By Dana Gentry, Nevada Current
For the fifth time in as many years, the U.S. Dept. of Agriculture has suspended operations at Wolf Pack Meats, the slaughterhouse operated by the University of Nevada Reno, after it took five shots from a bolt gun to render a ram unconscious on March 15.
After the first firing of the captive bolt, the USDA inspector “observed that the ram remained standing and that it looked around and blinked its eyes,” says the notice of suspension. “Your establishment employee grabbed the back-up captive bolt and administered a second stun.” After the second attempt to stun the ram, it “fell to the ground and another employee opened the door to the knock box to begin shackling and hoisting the ram,” but “the ram, which had not been shackled yet, was back on its feet and was looking around.”
An employee, “unsure of what to do,” was instructed by management to stun the ram a third time, the notice says.
“At this point, approximately 1 minute had passed since the second shot was fired,” says the notice of suspension to Wolf Pack Meats. “The employee reloaded the handheld captive bolt stunner and administered a third stunning attempt; however, the ram remained standing. IPP then observed the same employee use another captive bolt stunner to administer a fourth stunning attempt. When the ram remained standing after the fourth stunning attempt, an employee administered a fifth stunning attempt with the captive bolt device that rendered the ram unconscious.”
The USDA inspector reports one minute and thirty seconds elapsed between the third and fifth attempt to stun the ram.
In 2019, the Current reported the USDA cited the slaughterhouse when a worker shot a cow three times in an effort to stun it.

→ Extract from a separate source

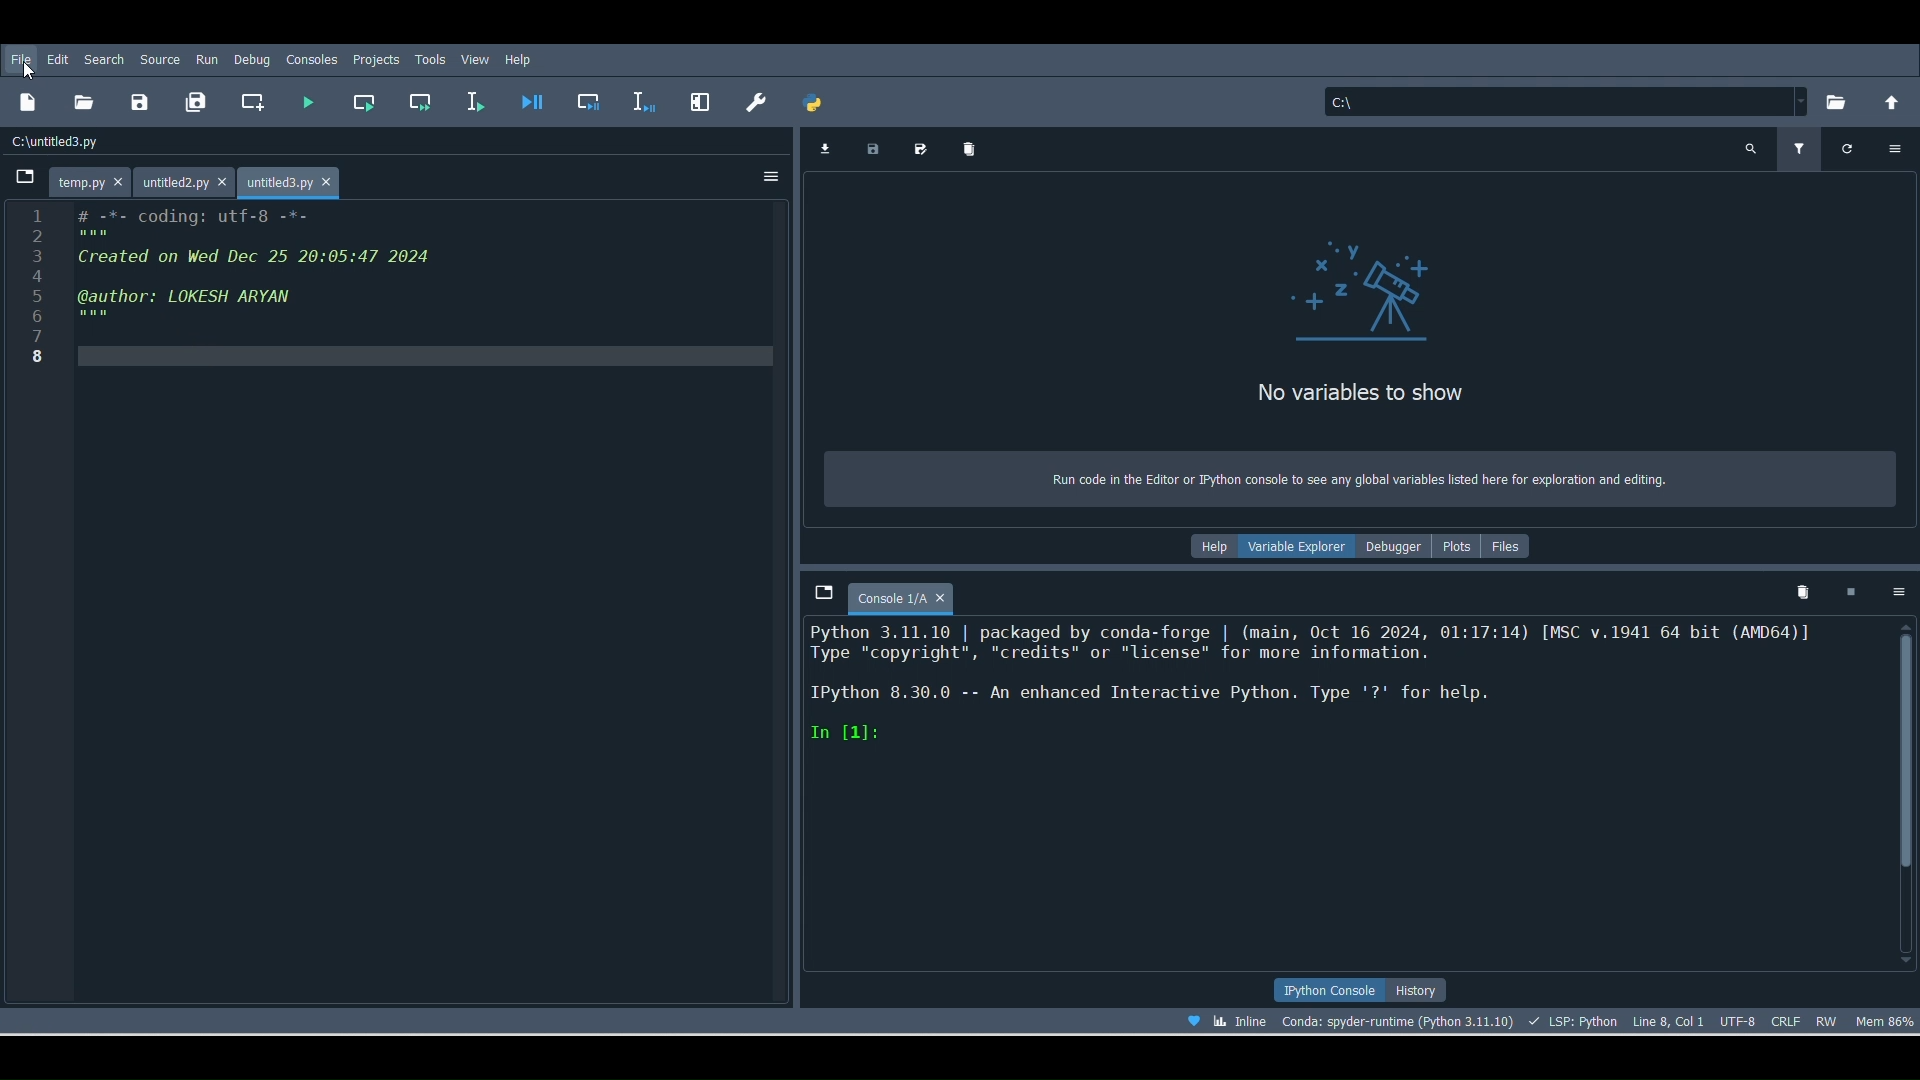  What do you see at coordinates (1892, 102) in the screenshot?
I see `Change to parent directory` at bounding box center [1892, 102].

In March of 2022, the USDA suspended operations and reported two violations of the Humane Methods of Slaughter Act when slaughterhouse employees beat cattle and shot a lamb in the back of the head, which failed to render the animal unconscious.
And in March 2023, just after the facility reopened following a lengthy closure, a pig that was shot in the nose and head remained conscious and crying until a third shot rendered her unconscious, according to the suspension notice for that incident.
“Two egregious inhumane handling incidents within a year, following three other similar incidents, is remarkable for any slaughterhouse, let alone a facility like Wolf Pack Meats that is classified by FSIS as ‘very small.’” said Colin Henstock of People for the Ethical Treatment of Animals (PETA). “Many large slaughterhouses that kill far more animals than Wolf Pack Meats don’t have the record of egregious incidents that this facility does.”
The USDA did not respond to requests for comment on the frequency of inhumane handling events in U.S. slaughterhouses.
“When a mishap happens, this is how it gets handled and you work through the process and identify the problems and get them resolved,” Wolf Pack Meats’ plant manager Thomas Kulas told the Current via phone.
Kulas declined to say whether the slaughterhouse has an inordinate number of inhumane treatment violations for a small facility, and directed further questions to UNR. The school did ot respond by press time to requests for comment.
“These stark violations of the Humane Methods of Slaughter Act are among the many reasons PETA encourages people to go vegan,” says Henstock of PETA, which has asked the slaughterhouse in the past, in a show of transparency and accountability, to install cameras. “Consumers are in the dark about animals’ illegal agony at this and other slaughterhouses.”